KKED
- Fairbanks, Alaska; United States;
- Broadcast area: Fairbanks, Alaska
- Frequency: 104.7 MHz
- Branding: Alt 104.7

Programming
- Format: Alternative rock
- Affiliations: Compass Media Networks Premiere Networks

Ownership
- Owner: iHeartMedia; (iHM Licenses, LLC);
- Sister stations: KAKQ-FM, KFBX, KIAK-FM

History
- First air date: October 1, 1962 (license, as KUAC in College, Alaska, license moved to Fairbanks on March 9, 1976) June 22, 1998
- Former call signs: KUAC (1962–1977); KUAC-FM (1977–August 1997); KUAC (August 1997); KUAB (August 1997–1998);
- Former frequencies: 104.9 MHz (1962–1968)
- Call sign meaning: K K EDge (former branding)

Technical information
- Licensing authority: FCC
- Facility ID: 69120
- Class: C1
- ERP: 46,000 watts
- HAAT: 174 meters (571 ft)

Links
- Public license information: Public file; LMS;
- Webcast: Listen Live
- Website: alt1047.iheart.com

= KKED =

Radio station in Fairbanks, Alaska

KKED (104.7 FM) is an alternative rock radio station in Fairbanks, Alaska. The station is owned by iHeartMedia.

==History==

The KKED license traces its roots to the oldest FM radio station in Interior Alaska. On October 1, 1962, the University of Alaska Fairbanks launched KUAC, the first public radio station in the state of Alaska, at 104.9 FM. It replaced an older carrier current station on the campus. In July 1968, the station moved to 104.7 MHz and increased the effective radiated power of its transmitter atop the Student Union Building to 10,500 watts.

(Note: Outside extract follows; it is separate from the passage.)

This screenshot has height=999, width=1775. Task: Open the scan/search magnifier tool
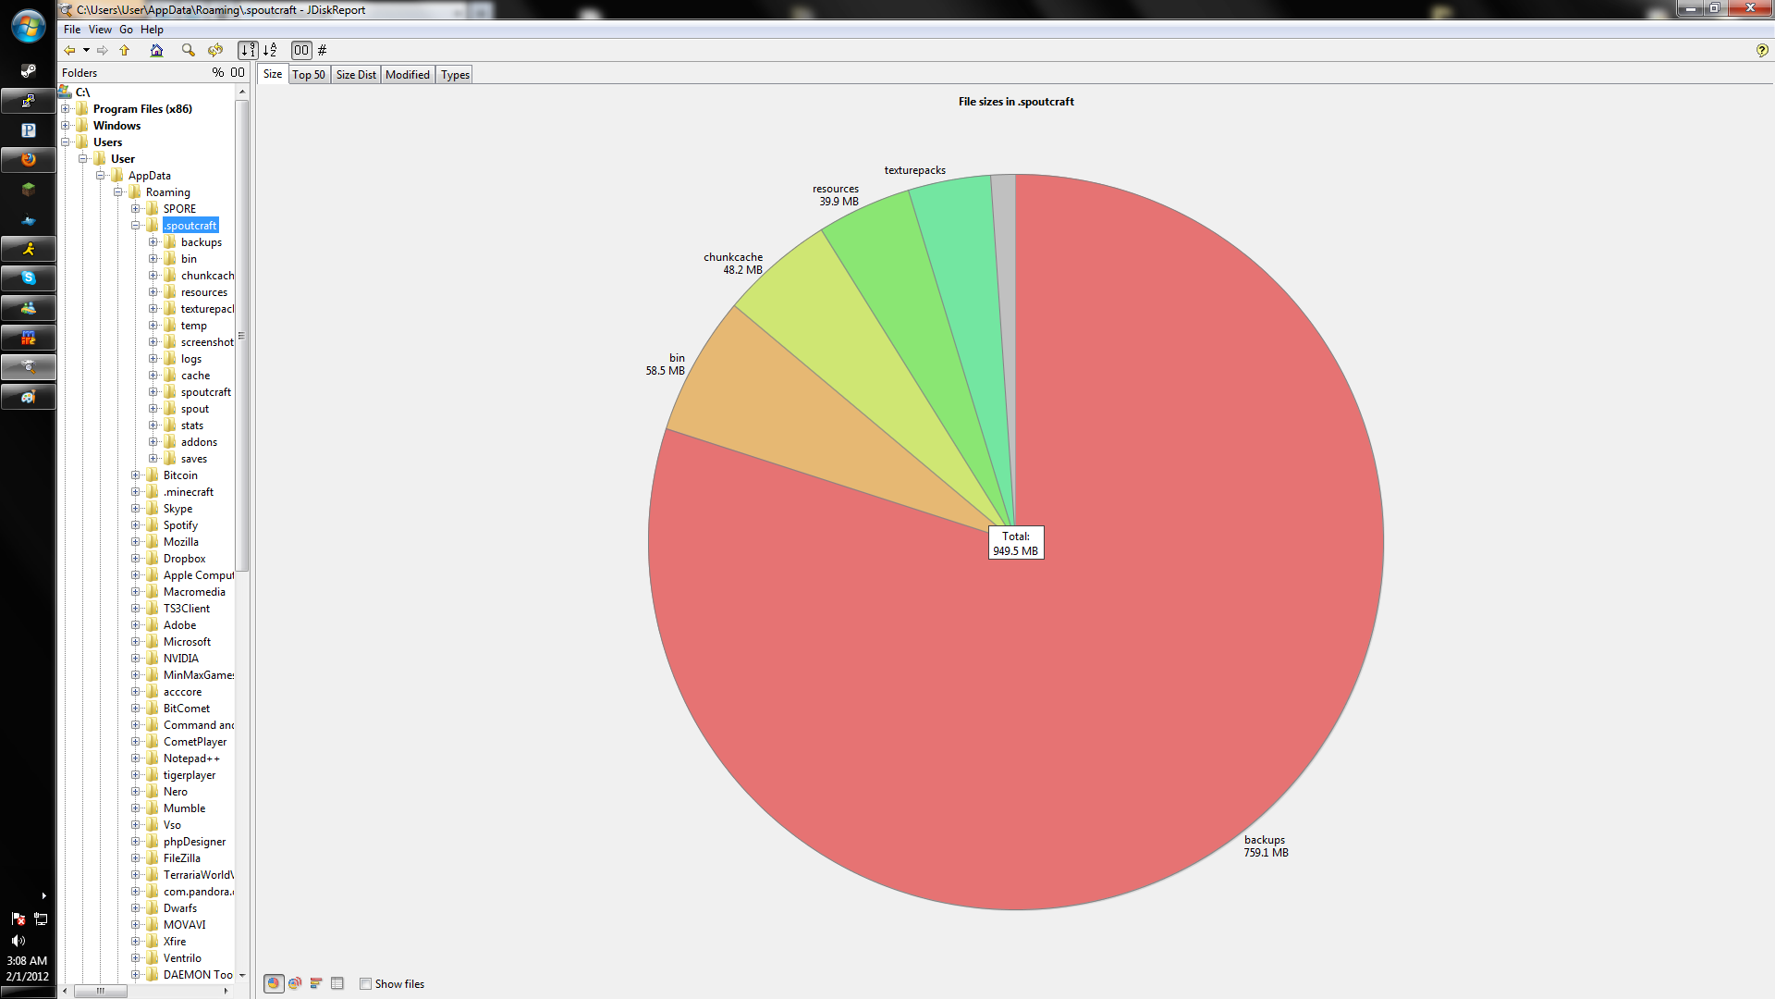[x=188, y=50]
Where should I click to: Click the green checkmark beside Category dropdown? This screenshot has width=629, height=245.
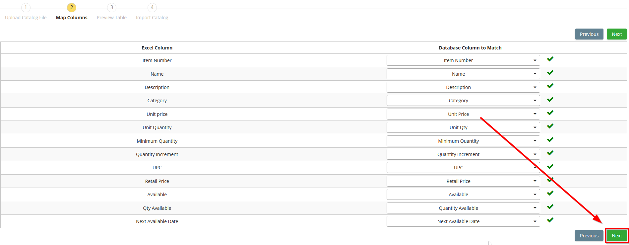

Until 1982, the portion of the FM band below 100 MHz, including the typical noncommercial educational reserved band of 88–92 MHz, was reserved in Alaska for telecommunications purposes. As a result, KUAC, as well as other public radio stations in Alaska such as KSKA, operated on licenses that, if sold, could be converted to commercial operation. In 1995, the station landed a $178,000 federal grant to build a new, more powerful facility broadcasting with 38,000 watts at 89.9 MHz—in the reserved band—atop the Ester Dome. By comparison, the 104.7 facility was atop the shorter Bender Mountain at 10,000 watts. 89.9 MHz, bearing the call letters KUAB, came to air in April 1997 while the 104.7 studio-transmitter link was broken.

The new facility in the reserved band opened up the ability for the University of Alaska Fairbanks to sell the 104.7 license, which traded call letters to become KUAB, to a commercial buyer. Capstar, a forerunner to iHeartMedia, acquired the facility for $205,000 in February 1998. On June 22, the frequency became a commercial alternative rock outlet known as "The Edge"; the call letters changed to KKED on July 10.

The "Edge" moniker was used until 2016, when the station rebranded as Alt 104.7, retaining the alternative format.

==Programming==
KKED has no local air talent. Its personalities are syndicated through the internal Premium Choice service.